The experts agree that entering high school is a major shift for all young people. Moving from elementary to high school includes changes to one's circle of friends, meeting new friends, getting to know new teachers, learning new skills, adapting to new rules, having more freedom and responsibilities, etc.
In addition to all these new aspects of the teenager's life, the body also undergoes important changes. Puberty is simply the "passage from childhood to adulthood" and it peaks during adolescence, not surprisingly. Below are some of the changes a young person might experience as their hormones kick in during adolescence:
Ah, this famous period full of hormonal changes... What fun, huh? Of course, these bodily changes bring their share of complications... on top of all the other changes related to the transition from elementary to high school. When your teenager feels supported, heard, and encouraged by those around them, they will have a much easier time moving through this phase. Puberty asks us to start trying to understand and accept your own body as it changes, often quite rapidly. Adapting to a constantly changing body with an appearance that doesn't always feel comfortable can be difficult, but the support of loved ones (friends and family, mainly) can help your teen grow and learn to function well personally and socially as a future young adult.
Puberty can come with a lot of questions, especially about our bodies and the bodies of others. Teens are big on comparison. Before discovering another person's body, teenagers usually discover their own body. It's common for teens to discover their sexual functions through masturbation. Masturbation allows young people to learn how their bodies respond to sexual stimulation. Discovering that their body has a positive sexual response on a regular basis provides a certain sense of security that their body is functioning properly. In other words, "when my body is functioning well sexually (that I am able to menstruate or ejaculate, feel pleasure, relax, reach orgasm and therefore eventually be fertile), I feel reassured."
The reverse is also true, and struggling with sexual dysfunction often leads to significant distress for most people in adolescence and early adulthood. Because adolescence is already full of challenges, sexual dysfunction is not something that should be taken lightly. If it does happen, sexologists are the professionals to turn to first.

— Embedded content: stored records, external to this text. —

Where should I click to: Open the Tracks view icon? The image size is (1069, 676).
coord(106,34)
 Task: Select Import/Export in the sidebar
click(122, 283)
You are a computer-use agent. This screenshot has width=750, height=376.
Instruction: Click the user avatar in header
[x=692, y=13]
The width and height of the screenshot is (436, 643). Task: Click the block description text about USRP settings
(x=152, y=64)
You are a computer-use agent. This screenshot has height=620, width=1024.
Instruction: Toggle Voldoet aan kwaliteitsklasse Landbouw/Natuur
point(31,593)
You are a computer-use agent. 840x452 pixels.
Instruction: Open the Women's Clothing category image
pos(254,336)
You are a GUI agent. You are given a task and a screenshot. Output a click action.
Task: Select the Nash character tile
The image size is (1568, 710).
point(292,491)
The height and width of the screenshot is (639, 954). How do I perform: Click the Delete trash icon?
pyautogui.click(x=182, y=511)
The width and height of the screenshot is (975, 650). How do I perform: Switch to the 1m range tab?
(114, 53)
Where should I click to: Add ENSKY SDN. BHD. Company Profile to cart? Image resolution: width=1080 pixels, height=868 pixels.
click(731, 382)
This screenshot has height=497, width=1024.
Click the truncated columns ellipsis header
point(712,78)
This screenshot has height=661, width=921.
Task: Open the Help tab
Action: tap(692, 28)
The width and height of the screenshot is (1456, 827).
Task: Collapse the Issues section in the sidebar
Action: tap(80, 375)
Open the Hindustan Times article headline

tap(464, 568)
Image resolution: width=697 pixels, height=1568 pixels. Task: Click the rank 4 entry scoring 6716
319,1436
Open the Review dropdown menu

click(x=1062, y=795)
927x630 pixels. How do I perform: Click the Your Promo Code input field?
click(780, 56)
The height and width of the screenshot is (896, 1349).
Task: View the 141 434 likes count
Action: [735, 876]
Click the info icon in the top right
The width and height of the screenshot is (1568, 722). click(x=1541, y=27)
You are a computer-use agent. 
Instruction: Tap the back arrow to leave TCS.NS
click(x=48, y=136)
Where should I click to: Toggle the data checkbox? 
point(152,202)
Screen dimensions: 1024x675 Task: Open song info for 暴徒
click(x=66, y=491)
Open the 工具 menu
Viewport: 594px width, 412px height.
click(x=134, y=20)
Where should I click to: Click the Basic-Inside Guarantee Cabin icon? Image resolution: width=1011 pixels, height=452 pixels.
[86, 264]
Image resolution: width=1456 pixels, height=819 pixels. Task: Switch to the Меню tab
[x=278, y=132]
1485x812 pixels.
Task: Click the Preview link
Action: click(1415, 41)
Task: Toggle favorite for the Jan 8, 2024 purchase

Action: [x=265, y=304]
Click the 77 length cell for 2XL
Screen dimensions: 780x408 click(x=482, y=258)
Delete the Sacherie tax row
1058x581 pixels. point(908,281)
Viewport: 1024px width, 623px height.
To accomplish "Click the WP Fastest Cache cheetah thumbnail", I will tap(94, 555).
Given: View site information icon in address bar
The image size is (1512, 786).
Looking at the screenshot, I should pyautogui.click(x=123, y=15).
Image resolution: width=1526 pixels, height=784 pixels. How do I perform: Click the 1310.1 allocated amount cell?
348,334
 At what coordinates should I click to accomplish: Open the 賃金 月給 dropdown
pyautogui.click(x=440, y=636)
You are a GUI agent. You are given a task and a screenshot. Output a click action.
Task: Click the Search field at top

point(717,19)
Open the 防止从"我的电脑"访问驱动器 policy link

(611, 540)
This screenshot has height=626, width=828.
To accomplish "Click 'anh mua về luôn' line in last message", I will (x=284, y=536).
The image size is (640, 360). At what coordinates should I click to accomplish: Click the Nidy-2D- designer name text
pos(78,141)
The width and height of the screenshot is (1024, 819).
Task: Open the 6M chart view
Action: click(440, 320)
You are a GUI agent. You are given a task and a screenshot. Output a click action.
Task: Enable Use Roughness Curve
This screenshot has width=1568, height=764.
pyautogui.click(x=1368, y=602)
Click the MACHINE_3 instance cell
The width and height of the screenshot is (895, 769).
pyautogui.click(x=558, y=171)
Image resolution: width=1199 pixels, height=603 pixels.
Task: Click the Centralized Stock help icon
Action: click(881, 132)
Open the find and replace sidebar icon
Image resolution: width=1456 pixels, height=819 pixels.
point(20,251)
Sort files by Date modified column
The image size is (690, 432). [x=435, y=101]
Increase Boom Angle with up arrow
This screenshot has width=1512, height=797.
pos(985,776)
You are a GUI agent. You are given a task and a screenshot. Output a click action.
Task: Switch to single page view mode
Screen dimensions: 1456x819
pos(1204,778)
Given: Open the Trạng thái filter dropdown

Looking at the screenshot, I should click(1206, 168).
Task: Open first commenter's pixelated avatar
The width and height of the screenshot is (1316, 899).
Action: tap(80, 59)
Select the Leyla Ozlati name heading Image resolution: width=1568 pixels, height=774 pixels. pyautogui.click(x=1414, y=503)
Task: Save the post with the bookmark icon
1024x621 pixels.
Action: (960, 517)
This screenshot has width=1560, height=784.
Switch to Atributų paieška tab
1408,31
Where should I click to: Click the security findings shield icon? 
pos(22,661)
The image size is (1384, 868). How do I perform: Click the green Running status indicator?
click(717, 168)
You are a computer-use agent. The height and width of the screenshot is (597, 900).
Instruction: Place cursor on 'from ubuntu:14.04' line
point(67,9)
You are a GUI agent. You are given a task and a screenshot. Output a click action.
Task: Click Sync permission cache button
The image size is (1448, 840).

Discovering yourself starts with getting to know yourself better, and also involves exploring your sexuality. Knowing what turns us on and what doesn't, what gives us pleasure and what we don't like, allows us to set limits when the first feelings of love come along. If your teen is curious, they may not hesitate to ask their friends, partner and family (including you, their parent) questions about sex. Know that it's normal for your teen to have questions, and that if they ask you the question (no matter how strange it may seem), it's also a sign that they're ready to hear the answer.
As parents, it's important to be well-informed so that you can better equip your child and guide them through their future adult life. We want their relationships (friendships, love affairs, sexual relationships) to be marked by respect and authenticity. Sexual exploration is a normal and important step in your teen's psychosexual development. It is therefore natural for your teenager to want to discover themselves, but also to want to discover others, through sex. As a parent reading this, you too have gone through the process of discovering another person through sex, even if only once! And your teen is no different from you.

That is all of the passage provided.